It should be noted that the embodiment of figures 1 to 4 is described in connection with an unmanned aerial vehicle 10, but the repellence system may also be provided in connection with any other unmanned vehicle such as an unmanned ground vehicle.

Figure 6 to 14 disclose operation of the repellence system 50 of the present invention. The disclosed operation is common for all embodiments o the present invention.

Figure 6 shows schematically the repellence system 50 according to the present invention. The repellence system 50 comprises the repellence sub-system 51 having repellence unit 55. The repellence unit 55 comprises one or more processors 52 and a memory 54 storing instructions 56 for execution by the one or more processors 52.

The imaging device 14is connected to the repellence sub-system 51 and the repellence sub-system 51 is configured to receive image data from the imaging device 14. The repellence sub-system 51, or the repellence unit 55, is configured to detect an animal in the image data, identify animal species of the detected animal in the image data, and provide species specific deterrence instructions to the one or more deterrence devices 16, 18 based on the identified animal species for carrying out species specific deterrence actions with the deterrence device 16, 18. The species specific deterrence instructions are specific to the identified animal species.

The deterrence device 16, 18 connected to the repellence sub-system 51 and configured to receive the species specific deterrence instructions from the repellence sub-system 51.

# Recorded data:
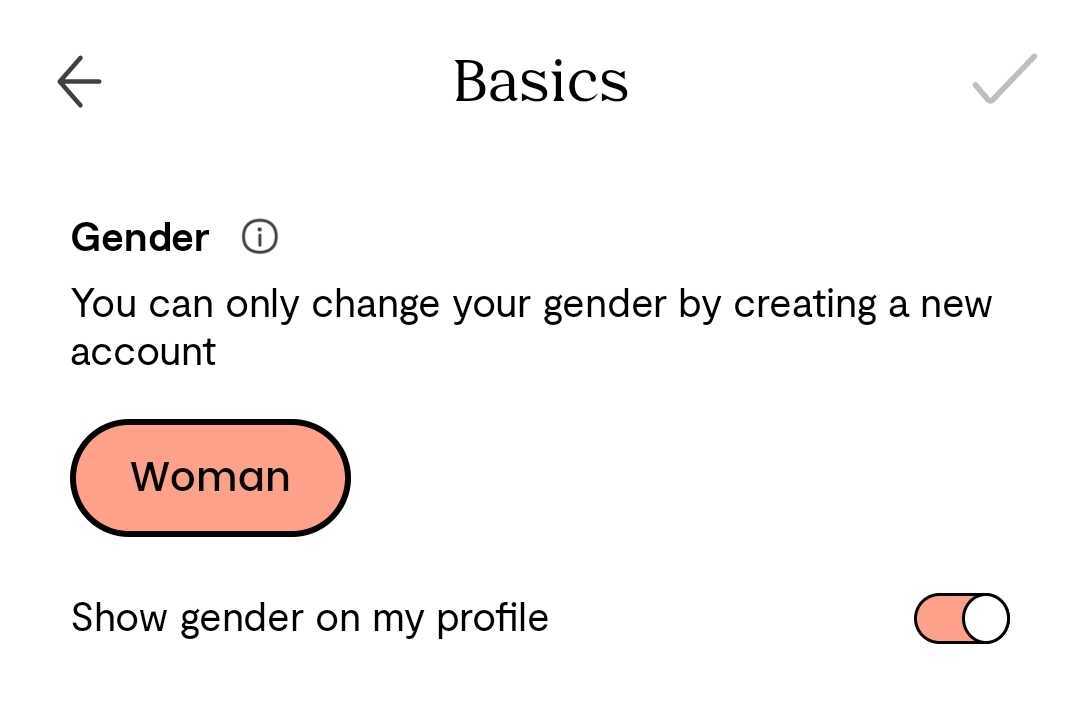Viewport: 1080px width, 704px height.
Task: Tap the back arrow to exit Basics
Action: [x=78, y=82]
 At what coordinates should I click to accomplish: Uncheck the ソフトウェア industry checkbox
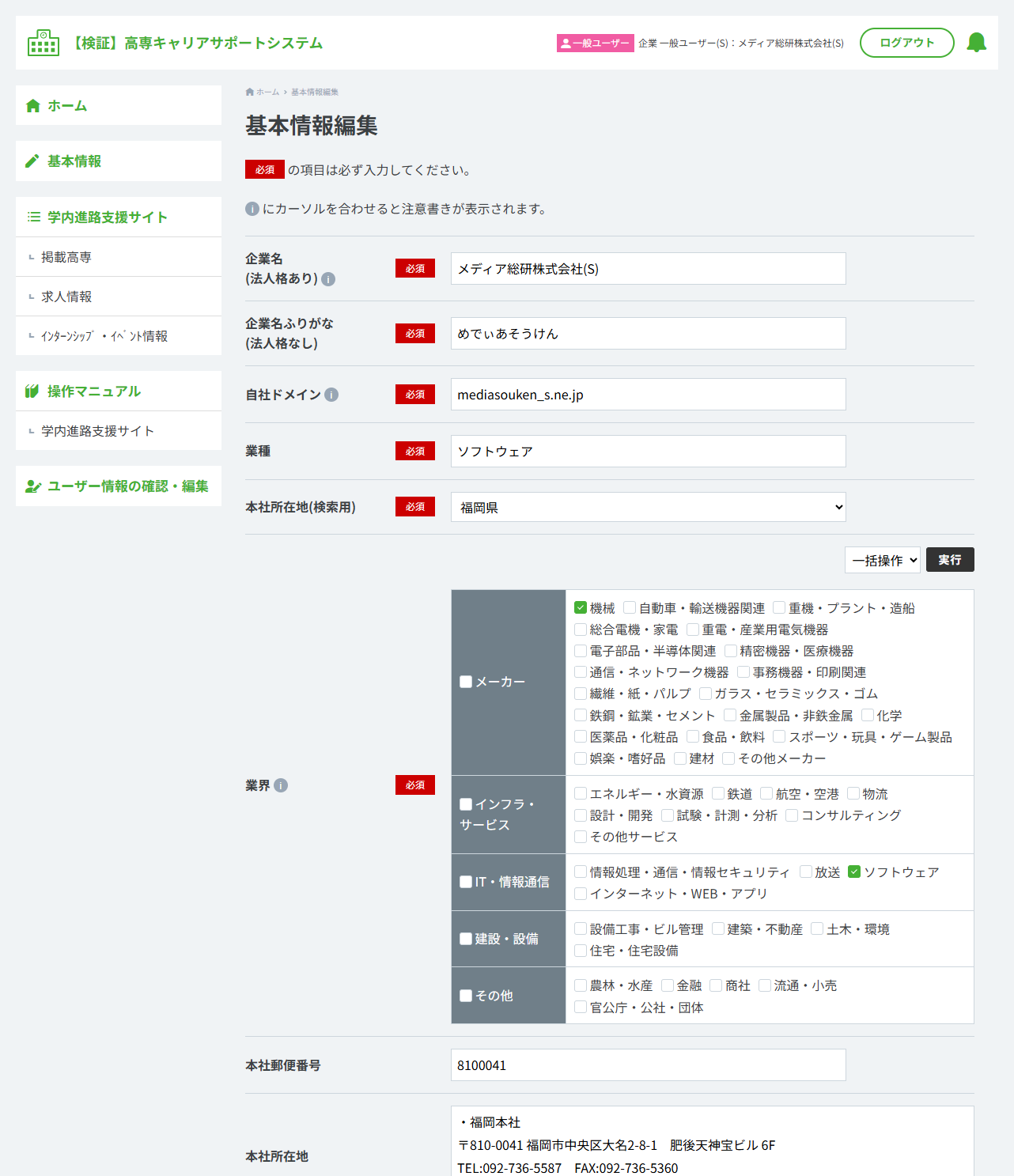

# Task requirements:
**a.** Do these statements agree with the repellence system passage? Answer yes or no for each, quoting the words of the passage that decide it.
(i) The repellence unit 55 includes a memory holding instructions that the processors execute.
(ii) The operation shown in figures 6 to 14 applies only to the unmanned aerial vehicle embodiment.
(iii) The deterrence instructions stay the same no matter which animal species is identified.
**b.** Reproduce the part of the repellence system passage starting with "It should be" and going on through "embodiments o the present invention.".
None of the data is needed here.

# The responses:
**a.**
(i) Yes: "a memory 54 storing instructions 56 for execution by the one or more processors 52"
(ii) No: "The disclosed operation is common for all embodiments"
(iii) No: "The species specific deterrence instructions are specific to the identified animal species."

**b.**
It should be noted that the embodiment of figures 1 to 4 is described in connection with an unmanned aerial vehicle 10, but the repellence system may also be provided in connection with any other unmanned vehicle such as an unmanned ground vehicle.

Figure 6 to 14 disclose operation of the repellence system 50 of the present invention. The disclosed operation is common for all embodiments o the present invention.